Begin Extract provided
Subject to the terms and conditions hereof and to the modification,
withdrawal or cancellation of the offering without notice, and subject to the
terms and conditions of the Underwriting Agreement, one or more of the
Underwriters, acting through us, are severally offering to certain dealers
("Dealers") (included among whom may be any or all of the Underwriters and their
respective subsidiaries) who are members of the National Association of
Securities Dealers, Inc. (the "NASD") or foreign dealers registered under the
Securities Exchange Act of 1934, as amended (the "Exchange Act"), who shall
agree, in making sales of the Shares in the United States, to conform to the
NASD Conduct Rules, or if not so registered, shall agree not to reoffer, resell
or deliver the Shares in the United States, its territories or possessions or to
persons who they have reason to believe are citizens thereof or residents
therein, unless they comply with the NASD's Interpretation with Respect to
Free-Riding and Withholding and comply, as though they were members of the NASD,
with the provisions of Rules 2730, 2740 and 2750 of the NASD Conduct Rules and
with Rule 2420 of the NASD Conduct Rules as that rule applies to a nonmember
foreign dealer, the opportunity to purchase Shares at $ per Share (the
"public offering price") less a concession to Dealers of $ per Share. This
offer is extended to you only on behalf of such of the Underwriters as may
lawfully sell Shares to Dealers in your state.
End Extract provided
Begin Information given
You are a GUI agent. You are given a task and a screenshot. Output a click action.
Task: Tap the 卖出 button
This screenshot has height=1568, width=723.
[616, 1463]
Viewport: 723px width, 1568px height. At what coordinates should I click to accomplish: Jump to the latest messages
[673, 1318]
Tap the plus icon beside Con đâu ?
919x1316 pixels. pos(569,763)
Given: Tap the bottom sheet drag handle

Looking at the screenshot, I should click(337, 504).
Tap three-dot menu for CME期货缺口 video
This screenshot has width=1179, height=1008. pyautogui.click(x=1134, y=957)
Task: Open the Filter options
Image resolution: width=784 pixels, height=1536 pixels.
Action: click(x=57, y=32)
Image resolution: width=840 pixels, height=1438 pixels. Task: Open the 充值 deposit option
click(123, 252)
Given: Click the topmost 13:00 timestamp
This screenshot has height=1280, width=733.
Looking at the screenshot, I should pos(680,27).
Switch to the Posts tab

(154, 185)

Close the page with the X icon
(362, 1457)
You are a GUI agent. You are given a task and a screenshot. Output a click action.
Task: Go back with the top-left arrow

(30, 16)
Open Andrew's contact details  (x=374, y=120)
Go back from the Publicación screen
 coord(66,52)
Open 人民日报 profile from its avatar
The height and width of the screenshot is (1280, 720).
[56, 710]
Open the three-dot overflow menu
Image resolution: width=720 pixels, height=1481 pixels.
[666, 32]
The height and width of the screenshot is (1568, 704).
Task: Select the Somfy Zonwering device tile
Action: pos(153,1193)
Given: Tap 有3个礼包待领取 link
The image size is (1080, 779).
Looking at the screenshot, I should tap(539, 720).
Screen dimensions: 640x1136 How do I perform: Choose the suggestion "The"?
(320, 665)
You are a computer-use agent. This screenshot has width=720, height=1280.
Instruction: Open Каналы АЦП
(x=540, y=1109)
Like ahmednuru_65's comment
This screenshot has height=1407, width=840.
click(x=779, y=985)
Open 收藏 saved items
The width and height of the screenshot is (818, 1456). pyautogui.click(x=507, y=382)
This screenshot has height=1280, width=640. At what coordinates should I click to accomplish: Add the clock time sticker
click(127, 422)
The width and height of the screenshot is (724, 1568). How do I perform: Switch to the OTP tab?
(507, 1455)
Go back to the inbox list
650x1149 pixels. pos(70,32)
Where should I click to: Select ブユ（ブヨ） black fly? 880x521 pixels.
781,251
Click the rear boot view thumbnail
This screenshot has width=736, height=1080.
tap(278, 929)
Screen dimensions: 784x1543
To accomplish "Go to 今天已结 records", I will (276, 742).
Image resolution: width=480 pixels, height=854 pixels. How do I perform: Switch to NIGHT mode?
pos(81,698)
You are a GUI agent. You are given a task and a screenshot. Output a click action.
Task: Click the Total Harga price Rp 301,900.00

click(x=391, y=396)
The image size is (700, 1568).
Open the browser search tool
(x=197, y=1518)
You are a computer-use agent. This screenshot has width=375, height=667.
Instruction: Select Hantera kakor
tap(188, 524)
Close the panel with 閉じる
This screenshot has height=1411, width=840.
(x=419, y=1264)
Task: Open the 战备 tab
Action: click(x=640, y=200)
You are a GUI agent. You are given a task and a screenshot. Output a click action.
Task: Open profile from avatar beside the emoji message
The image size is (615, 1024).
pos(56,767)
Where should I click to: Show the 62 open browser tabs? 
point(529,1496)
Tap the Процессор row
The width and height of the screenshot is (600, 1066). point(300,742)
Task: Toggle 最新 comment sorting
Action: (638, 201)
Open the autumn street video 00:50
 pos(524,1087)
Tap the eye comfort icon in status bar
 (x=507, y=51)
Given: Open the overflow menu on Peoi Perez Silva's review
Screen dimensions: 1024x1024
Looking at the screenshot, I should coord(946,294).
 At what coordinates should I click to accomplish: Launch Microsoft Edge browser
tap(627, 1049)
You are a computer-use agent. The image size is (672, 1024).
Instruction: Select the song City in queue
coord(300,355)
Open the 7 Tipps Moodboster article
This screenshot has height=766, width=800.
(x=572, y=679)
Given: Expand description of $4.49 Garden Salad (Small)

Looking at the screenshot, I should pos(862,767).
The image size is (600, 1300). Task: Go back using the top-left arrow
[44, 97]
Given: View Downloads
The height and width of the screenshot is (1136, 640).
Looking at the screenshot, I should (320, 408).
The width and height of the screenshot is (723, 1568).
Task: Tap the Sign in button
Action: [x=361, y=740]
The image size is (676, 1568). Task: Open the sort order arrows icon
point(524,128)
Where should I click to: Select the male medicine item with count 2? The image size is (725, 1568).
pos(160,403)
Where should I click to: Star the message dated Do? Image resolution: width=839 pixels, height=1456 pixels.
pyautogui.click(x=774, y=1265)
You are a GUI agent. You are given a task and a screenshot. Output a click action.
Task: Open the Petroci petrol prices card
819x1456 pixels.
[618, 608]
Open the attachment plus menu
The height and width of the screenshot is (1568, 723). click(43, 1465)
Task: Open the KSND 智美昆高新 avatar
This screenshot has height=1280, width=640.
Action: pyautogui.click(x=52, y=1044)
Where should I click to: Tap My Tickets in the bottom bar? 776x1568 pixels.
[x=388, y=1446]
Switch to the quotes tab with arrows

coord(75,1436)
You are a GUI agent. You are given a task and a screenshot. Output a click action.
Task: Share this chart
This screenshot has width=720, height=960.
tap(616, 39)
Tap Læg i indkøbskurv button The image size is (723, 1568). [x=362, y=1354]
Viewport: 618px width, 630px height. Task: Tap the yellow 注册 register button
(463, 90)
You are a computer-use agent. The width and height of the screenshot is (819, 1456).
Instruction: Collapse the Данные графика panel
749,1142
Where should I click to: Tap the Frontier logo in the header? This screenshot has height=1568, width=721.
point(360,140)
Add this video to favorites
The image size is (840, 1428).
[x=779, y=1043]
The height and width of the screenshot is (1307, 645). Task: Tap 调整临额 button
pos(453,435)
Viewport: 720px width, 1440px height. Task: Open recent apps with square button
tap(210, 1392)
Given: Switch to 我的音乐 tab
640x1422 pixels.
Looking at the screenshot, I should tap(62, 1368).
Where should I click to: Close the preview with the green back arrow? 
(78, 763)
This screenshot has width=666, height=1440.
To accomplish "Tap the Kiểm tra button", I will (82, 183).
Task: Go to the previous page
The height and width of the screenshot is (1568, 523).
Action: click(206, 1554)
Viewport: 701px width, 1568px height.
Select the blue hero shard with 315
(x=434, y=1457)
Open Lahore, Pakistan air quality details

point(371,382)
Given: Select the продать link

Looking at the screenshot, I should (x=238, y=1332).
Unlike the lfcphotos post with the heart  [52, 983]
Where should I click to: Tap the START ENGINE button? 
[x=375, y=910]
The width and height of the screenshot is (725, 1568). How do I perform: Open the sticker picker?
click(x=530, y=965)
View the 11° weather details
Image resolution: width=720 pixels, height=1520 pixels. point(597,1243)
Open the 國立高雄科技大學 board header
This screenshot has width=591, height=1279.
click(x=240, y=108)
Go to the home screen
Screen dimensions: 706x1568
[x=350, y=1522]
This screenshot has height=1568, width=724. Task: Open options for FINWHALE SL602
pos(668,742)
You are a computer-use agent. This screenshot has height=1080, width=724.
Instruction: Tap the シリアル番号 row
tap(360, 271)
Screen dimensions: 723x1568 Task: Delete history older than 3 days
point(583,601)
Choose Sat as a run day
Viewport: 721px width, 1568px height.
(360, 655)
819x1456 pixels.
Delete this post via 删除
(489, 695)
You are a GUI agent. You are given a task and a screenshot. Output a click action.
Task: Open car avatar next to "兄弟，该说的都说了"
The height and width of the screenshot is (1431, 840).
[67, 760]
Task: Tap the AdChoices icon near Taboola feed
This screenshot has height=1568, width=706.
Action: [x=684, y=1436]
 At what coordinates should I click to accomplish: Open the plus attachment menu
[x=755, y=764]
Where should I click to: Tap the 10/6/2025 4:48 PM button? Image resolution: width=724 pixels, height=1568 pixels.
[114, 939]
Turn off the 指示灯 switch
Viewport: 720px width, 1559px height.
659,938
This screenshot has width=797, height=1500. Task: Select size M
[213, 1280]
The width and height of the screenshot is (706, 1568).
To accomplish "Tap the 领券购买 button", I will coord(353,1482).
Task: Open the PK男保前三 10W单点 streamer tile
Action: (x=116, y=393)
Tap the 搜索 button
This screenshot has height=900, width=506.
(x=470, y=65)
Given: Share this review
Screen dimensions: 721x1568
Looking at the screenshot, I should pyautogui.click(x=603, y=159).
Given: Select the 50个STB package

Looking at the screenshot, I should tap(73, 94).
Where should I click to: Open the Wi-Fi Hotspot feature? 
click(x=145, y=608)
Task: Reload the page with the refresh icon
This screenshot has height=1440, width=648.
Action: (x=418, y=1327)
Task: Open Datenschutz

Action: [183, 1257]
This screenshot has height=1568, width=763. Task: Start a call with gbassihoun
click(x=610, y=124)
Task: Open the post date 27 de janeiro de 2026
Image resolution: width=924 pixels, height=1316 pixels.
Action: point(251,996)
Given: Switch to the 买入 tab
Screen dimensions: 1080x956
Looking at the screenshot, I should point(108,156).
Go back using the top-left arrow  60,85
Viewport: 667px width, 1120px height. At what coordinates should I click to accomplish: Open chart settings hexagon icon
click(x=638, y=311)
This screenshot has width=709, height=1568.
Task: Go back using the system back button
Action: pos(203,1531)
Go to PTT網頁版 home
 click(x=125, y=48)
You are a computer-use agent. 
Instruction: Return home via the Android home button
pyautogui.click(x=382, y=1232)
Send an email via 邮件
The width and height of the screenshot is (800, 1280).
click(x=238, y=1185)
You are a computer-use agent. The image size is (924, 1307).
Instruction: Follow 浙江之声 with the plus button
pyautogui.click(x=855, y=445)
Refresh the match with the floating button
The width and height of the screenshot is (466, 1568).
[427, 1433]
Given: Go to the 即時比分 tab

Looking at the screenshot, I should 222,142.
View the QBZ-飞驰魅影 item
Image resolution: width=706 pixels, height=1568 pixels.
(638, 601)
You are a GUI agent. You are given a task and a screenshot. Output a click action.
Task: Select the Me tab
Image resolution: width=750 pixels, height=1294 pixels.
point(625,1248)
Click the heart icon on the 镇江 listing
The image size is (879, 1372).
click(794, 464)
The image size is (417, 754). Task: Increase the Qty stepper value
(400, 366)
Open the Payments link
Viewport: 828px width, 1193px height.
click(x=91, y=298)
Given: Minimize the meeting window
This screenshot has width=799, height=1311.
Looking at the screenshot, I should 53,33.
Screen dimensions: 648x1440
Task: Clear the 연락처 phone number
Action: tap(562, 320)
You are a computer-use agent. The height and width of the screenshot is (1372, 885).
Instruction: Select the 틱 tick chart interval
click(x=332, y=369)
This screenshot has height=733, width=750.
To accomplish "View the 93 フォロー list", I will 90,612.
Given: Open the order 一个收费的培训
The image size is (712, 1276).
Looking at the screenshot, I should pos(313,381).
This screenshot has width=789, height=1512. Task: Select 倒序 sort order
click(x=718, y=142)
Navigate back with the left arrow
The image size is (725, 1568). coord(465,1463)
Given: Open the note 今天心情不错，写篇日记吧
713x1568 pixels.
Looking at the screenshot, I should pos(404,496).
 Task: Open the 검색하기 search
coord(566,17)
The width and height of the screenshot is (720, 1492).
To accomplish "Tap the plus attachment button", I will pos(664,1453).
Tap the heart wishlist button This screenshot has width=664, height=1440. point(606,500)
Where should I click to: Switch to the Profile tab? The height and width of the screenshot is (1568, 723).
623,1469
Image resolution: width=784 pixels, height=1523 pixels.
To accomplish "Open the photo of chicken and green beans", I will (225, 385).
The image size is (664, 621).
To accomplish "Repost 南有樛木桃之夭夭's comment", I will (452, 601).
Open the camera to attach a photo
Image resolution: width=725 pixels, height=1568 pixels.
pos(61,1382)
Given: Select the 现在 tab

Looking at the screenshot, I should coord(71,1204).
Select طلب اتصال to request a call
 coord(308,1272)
End Information given
Instructions:
A. Answer these questions from the text on the dealer offering of Shares.
(i) What short name does the text give the National Association of Securities Dealers, Inc.?
(ii) Which NASD Conduct Rule must be followed as it applies to a nonmember foreign dealer?
(iii) On whose behalf is the offer extended to the recipient?
B. Continue the text on the dealer offering of Shares from its last sentence.

Task-by-task answers:
A.
(i) The NASD.
(ii) Rule 2420.
(iii) Only on behalf of those Underwriters that may lawfully sell Shares to Dealers in the recipient's state.

B.
We shall advise you by telegram, facsimile or letter of the method and
terms of the offering. Acceptance of any reserved Shares, which must be sent by
telegraph or in writing to us, received by the time specified therefor in the
offering telegram, facsimile or letter to us by the time specified therefore in
the offering communication, and any application for additional Shares, will be
subject to rejection in whole or in part. The subscription books for the
offering to Dealers may be closed by us at any time without notice and we
reserve the right to reject any subscription in whole or in part. All
subscriptions will be received subject to prior sale.
Immediately upon receipt of the aforementioned telegram, facsimile or
letter, you may reoffer the Shares purchased by you hereunder, subject to the
Underwriter's receipt and acceptance of the Shares, and upon the other terms and
conditions set forth herein and in the Prospectus. Shares purchased hereunder or
pursuant to the following sentence are to be offered to the public at the public
offering price, except that an amount not exceeding $ per Share may be
allowed to any member of the NASD (or to foreign dealers who are not eligible
for such membership but who agree to conform to the NASD Conduct Rules in making
sales to purchasers in the United States) acting as principal or as buyer's
agent, if such allowance is to be retained and not reallowed in whole or in
part. With our consent or after the books in respect of the offering to Dealers
have been closed, Dealers who are parties to the Selected Dealer Agreement and
Underwriters may deal in Shares with each other at the public offering price
less an amount not exceeding the concession to Dealers. After the Shares are
released for sale to the public, we are authorized to vary the public offering
price and other selling terms.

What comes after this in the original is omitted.